Report inbound connections to firewall

You should be able to chart it out with the gui.

There are statistics tables that holds a count for connections.

ASA_ConnectionStatistics_Detail, _Hourly and _Daily as well.

I would have to do a test, but first thought it they are using the 'crasNumUsers' OID to poll for this value. Which is what I used to poll for manually before the ASA integration.

Object crasNumUsers

OID 1.3.6.1.4.1.9.9.392.1.3.3

-CharlesH

Loop1 Systems: SolarWinds Training and Professional Services

• LinkedIN: Loop1 Systems
• Facebook: Loop1 Systems
• Twitter: @Loop1Systems

Precursor : Cisco ASA Active VPN Connections  

I hear SolarWinds is doing away with Report Writer, I looked at Manage Reports from All Settings and ran report to get just a total. I am looking for detail to see if many connections are arriving from a single IP to help identify an attack. Not sure if this is possible with SolarWinds, thanks for the info so far. If you have any other suggestions I can look at let me know, I'll keep looking, thanks

Hi Charles,

How can you do this with a Cisco FTD?

Thanks much,

Cheryl

I wish Solarwinds would keep Report Writer. It has helped me out quite abit when I needed specific reports when the Web interface Report Management tool could help.

I hear you!

Cheryl

cmatrask​, I am not 100% sure, you might want to do a scan of the device if you are able.
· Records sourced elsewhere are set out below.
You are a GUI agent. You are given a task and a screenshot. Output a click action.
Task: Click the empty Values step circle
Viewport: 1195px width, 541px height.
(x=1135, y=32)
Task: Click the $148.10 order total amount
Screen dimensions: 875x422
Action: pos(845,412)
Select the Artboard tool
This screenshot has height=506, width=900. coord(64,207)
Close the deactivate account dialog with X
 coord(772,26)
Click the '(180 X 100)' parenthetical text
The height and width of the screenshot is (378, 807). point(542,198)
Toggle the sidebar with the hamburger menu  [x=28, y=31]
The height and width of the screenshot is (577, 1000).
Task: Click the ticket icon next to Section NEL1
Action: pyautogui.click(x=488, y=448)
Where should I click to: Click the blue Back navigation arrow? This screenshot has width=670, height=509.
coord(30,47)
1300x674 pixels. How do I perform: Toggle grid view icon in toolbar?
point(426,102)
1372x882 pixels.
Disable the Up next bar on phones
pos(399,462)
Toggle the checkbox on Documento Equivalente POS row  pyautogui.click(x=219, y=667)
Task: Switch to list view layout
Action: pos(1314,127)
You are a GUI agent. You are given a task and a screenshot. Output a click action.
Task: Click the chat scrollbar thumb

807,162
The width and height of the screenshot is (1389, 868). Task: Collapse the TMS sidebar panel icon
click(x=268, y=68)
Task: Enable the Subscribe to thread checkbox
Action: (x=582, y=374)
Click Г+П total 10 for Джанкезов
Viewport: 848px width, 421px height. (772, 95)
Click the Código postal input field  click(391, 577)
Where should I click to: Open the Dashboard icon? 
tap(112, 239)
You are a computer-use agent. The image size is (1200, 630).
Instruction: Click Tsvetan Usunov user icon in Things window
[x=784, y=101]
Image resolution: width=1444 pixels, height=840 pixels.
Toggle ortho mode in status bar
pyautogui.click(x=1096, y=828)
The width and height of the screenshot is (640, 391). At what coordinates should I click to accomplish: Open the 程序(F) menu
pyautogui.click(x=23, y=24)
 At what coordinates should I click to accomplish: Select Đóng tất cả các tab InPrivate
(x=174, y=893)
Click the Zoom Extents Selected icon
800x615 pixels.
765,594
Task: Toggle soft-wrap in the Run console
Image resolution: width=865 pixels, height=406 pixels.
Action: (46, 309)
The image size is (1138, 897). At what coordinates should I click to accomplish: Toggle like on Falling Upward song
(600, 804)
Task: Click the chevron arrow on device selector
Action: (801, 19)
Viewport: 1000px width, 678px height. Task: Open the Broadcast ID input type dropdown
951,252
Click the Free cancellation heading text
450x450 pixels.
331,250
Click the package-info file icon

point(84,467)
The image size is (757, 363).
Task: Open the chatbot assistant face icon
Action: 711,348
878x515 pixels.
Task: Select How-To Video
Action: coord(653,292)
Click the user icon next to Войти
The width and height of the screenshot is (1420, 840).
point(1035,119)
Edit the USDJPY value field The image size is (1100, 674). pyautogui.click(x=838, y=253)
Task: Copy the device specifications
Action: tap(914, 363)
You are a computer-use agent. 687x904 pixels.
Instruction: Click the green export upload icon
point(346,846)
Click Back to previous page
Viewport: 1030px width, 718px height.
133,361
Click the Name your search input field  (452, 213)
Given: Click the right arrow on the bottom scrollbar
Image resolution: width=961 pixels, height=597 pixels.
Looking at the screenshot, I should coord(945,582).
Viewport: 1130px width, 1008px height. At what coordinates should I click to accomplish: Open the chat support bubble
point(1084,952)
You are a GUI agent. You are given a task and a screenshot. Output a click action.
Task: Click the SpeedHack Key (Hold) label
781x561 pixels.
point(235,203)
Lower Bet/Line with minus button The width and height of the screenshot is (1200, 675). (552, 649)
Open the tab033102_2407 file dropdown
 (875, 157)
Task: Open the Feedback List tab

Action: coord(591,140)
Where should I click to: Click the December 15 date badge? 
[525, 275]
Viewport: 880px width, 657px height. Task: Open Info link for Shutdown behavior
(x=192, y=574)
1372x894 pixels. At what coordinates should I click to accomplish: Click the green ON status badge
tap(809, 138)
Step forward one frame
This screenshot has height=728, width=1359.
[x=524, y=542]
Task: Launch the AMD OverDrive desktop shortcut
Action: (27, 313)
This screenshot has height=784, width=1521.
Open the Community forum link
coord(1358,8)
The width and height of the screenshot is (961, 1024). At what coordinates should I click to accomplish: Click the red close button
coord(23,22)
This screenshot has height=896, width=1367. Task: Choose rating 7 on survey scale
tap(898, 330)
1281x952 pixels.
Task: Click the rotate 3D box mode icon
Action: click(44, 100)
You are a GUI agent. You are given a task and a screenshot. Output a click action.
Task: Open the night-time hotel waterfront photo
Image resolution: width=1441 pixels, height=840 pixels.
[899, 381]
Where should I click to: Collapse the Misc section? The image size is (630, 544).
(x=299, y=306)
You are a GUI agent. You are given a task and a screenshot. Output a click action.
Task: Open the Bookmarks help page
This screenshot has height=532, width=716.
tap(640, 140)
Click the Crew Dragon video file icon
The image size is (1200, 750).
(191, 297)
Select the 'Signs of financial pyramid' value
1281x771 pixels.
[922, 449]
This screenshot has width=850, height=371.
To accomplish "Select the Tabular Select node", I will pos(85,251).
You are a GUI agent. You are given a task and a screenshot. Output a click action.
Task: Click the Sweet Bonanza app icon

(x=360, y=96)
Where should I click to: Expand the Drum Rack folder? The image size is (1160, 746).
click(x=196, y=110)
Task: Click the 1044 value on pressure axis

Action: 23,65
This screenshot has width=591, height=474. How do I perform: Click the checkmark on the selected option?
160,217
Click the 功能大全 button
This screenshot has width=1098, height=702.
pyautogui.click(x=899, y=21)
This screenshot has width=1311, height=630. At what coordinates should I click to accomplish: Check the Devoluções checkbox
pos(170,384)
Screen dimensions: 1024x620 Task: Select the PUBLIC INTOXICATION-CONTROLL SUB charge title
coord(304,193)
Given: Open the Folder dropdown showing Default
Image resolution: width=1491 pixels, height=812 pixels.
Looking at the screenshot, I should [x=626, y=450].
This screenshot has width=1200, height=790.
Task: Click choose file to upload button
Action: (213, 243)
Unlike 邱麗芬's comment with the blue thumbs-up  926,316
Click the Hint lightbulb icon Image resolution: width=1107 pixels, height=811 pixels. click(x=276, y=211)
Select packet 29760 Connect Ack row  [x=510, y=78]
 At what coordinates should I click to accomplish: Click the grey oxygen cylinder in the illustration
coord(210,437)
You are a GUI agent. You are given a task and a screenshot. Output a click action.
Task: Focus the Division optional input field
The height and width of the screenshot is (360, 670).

So far I have not been able to find the full detail that you are looking for. I do not have one of my own at the moment to scan, but you might try tuning into 1.13.6.1.4.1.9.9.826.0.x.x  for a scan/walk (starting at 1.13.6.1.4.1.9.9.826, or ...826.0.)  if a full walk does not get the desired results in your return... X values I am unsure of, but it indicates a data structure is present to hold some detail. The naming is similar enough to the ASA'a that I think the devil is in there somewhere.